Consumidores locales refieren que “con todo lo que pudieran decir en contra de Aurrerá por la tardanza en las cajas, esa tienda era un regulador de los precios en San Fernando, lo vemos ahora que no está funcionando, porque en la mayoría de las tiendas suben los precios a su antojo, al no tener quien les compita”.
Lo anterior ocurre mayormente en los llamados “changarros” o estanquillos de las colonias, donde los comerciantes aprovechan que las familias no tienen a la mano un establecimiento como la tienda que se incendió, a donde podían acudir a surtir todos sus víveres y otros productos para el hogar, a precios más accesibles.
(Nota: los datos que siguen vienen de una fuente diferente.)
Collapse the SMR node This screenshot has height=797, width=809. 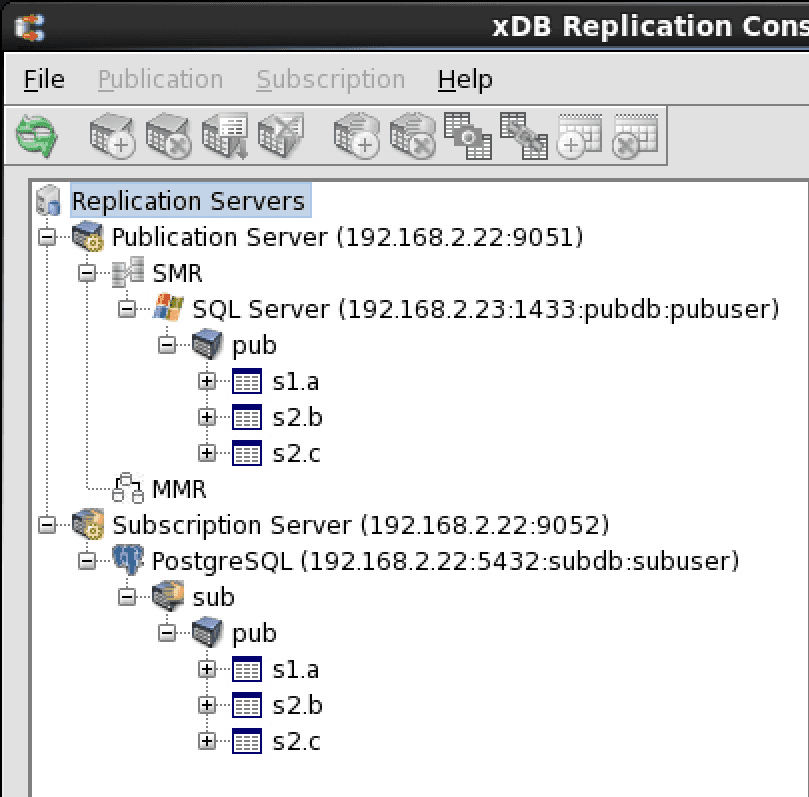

Señalan que hay bastante diferencia, lo que va en contra, sobre todo de los hogares donde se perciben menores ingresos y se libra una batalla diariamente para adquirir todos los productos de consumo básico.
Externaron su confianza en que en unos meses más, la tienda localizada en la avenida Ruiz Cortines de la zona centro de San Fernando reabra sus instalaciones después de ser reconstruida de las cenizas, para que las familias de la región puedan tener alternativas más favorables para la compra de los artículos de uso elemental.